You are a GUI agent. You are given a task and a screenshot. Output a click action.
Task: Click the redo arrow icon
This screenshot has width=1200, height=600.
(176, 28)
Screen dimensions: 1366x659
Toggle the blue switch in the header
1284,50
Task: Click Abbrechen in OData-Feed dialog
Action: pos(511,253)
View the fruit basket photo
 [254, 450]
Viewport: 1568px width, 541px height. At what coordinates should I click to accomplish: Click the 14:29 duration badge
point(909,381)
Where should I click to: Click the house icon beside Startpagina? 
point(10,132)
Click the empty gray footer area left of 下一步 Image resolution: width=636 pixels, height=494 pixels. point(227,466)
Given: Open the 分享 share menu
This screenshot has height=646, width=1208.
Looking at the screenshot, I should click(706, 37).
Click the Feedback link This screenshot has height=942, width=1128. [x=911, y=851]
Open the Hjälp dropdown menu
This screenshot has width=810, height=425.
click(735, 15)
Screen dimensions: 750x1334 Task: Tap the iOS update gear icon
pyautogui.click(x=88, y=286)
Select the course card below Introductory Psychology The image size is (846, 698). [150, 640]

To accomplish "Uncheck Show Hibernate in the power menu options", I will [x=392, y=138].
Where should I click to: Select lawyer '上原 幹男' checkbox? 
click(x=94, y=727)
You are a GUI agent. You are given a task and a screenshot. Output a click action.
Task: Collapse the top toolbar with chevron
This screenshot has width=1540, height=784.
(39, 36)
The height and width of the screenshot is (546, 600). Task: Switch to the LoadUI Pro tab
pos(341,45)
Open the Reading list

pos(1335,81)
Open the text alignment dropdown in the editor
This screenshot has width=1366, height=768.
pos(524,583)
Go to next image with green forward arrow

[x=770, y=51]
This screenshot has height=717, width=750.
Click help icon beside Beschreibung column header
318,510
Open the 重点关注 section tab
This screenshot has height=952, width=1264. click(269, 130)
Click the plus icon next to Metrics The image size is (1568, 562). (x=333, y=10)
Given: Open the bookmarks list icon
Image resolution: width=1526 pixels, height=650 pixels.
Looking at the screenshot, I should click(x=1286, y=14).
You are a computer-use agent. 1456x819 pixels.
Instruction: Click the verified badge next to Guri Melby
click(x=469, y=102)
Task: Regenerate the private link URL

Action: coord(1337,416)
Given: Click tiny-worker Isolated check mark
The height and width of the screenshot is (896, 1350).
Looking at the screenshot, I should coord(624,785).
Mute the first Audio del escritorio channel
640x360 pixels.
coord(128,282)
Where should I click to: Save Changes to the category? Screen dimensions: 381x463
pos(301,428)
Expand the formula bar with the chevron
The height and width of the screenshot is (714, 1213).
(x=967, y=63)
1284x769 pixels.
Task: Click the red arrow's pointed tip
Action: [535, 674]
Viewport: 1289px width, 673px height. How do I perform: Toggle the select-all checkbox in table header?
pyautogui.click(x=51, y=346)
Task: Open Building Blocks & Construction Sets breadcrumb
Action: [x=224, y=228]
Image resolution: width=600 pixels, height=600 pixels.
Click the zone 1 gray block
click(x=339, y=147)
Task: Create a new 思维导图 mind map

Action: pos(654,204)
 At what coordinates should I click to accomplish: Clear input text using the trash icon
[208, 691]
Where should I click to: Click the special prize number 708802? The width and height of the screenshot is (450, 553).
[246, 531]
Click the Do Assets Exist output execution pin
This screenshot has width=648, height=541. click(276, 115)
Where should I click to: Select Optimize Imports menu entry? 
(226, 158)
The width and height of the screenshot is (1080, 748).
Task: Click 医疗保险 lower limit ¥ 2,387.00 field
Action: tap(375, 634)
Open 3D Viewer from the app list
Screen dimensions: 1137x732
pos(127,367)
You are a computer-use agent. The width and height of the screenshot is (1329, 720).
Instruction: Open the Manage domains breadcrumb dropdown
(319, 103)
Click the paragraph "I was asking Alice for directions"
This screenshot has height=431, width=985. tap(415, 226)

- - -

### What is being asked
Output all of the data exactly as given.

### Result for this task
You are a GUI agent. You are given a task and a screenshot. Output a click action.
Task: Click the redo arrow icon
This screenshot has width=1200, height=600.
(176, 28)
Screen dimensions: 1366x659
Toggle the blue switch in the header
1284,50
Task: Click Abbrechen in OData-Feed dialog
Action: pos(511,253)
View the fruit basket photo
 [254, 450]
Viewport: 1568px width, 541px height. At what coordinates should I click to accomplish: Click the 14:29 duration badge
point(909,381)
Where should I click to: Click the house icon beside Startpagina? 
point(10,132)
Click the empty gray footer area left of 下一步 Image resolution: width=636 pixels, height=494 pixels. point(227,466)
Given: Open the 分享 share menu
This screenshot has height=646, width=1208.
Looking at the screenshot, I should click(706, 37).
Click the Feedback link This screenshot has height=942, width=1128. [x=911, y=851]
Open the Hjälp dropdown menu
This screenshot has width=810, height=425.
click(735, 15)
Screen dimensions: 750x1334 Task: Tap the iOS update gear icon
pyautogui.click(x=88, y=286)
Select the course card below Introductory Psychology The image size is (846, 698). [150, 640]

To accomplish "Uncheck Show Hibernate in the power menu options", I will [x=392, y=138].
Where should I click to: Select lawyer '上原 幹男' checkbox? 
click(x=94, y=727)
You are a GUI agent. You are given a task and a screenshot. Output a click action.
Task: Collapse the top toolbar with chevron
This screenshot has width=1540, height=784.
(39, 36)
The height and width of the screenshot is (546, 600). Task: Switch to the LoadUI Pro tab
pos(341,45)
Open the Reading list

pos(1335,81)
Open the text alignment dropdown in the editor
This screenshot has width=1366, height=768.
pos(524,583)
Go to next image with green forward arrow

[x=770, y=51]
This screenshot has height=717, width=750.
Click help icon beside Beschreibung column header
318,510
Open the 重点关注 section tab
This screenshot has height=952, width=1264. click(269, 130)
Click the plus icon next to Metrics The image size is (1568, 562). (x=333, y=10)
Given: Open the bookmarks list icon
Image resolution: width=1526 pixels, height=650 pixels.
Looking at the screenshot, I should click(x=1286, y=14).
You are a computer-use agent. 1456x819 pixels.
Instruction: Click the verified badge next to Guri Melby
click(x=469, y=102)
Task: Regenerate the private link URL

Action: coord(1337,416)
Given: Click tiny-worker Isolated check mark
The height and width of the screenshot is (896, 1350).
Looking at the screenshot, I should coord(624,785).
Mute the first Audio del escritorio channel
640x360 pixels.
coord(128,282)
Where should I click to: Save Changes to the category? Screen dimensions: 381x463
pos(301,428)
Expand the formula bar with the chevron
The height and width of the screenshot is (714, 1213).
(x=967, y=63)
1284x769 pixels.
Task: Click the red arrow's pointed tip
Action: [535, 674]
Viewport: 1289px width, 673px height. How do I perform: Toggle the select-all checkbox in table header?
pyautogui.click(x=51, y=346)
Task: Open Building Blocks & Construction Sets breadcrumb
Action: [x=224, y=228]
Image resolution: width=600 pixels, height=600 pixels.
Click the zone 1 gray block
click(x=339, y=147)
Task: Create a new 思维导图 mind map

Action: pos(654,204)
 At what coordinates should I click to accomplish: Clear input text using the trash icon
[208, 691]
Where should I click to: Click the special prize number 708802? The width and height of the screenshot is (450, 553).
[246, 531]
Click the Do Assets Exist output execution pin
This screenshot has width=648, height=541. click(276, 115)
Where should I click to: Select Optimize Imports menu entry? 
(226, 158)
The width and height of the screenshot is (1080, 748).
Task: Click 医疗保险 lower limit ¥ 2,387.00 field
Action: tap(375, 634)
Open 3D Viewer from the app list
Screen dimensions: 1137x732
pos(127,367)
You are a computer-use agent. The width and height of the screenshot is (1329, 720).
Instruction: Open the Manage domains breadcrumb dropdown
(319, 103)
Click the paragraph "I was asking Alice for directions"
This screenshot has height=431, width=985. tap(415, 226)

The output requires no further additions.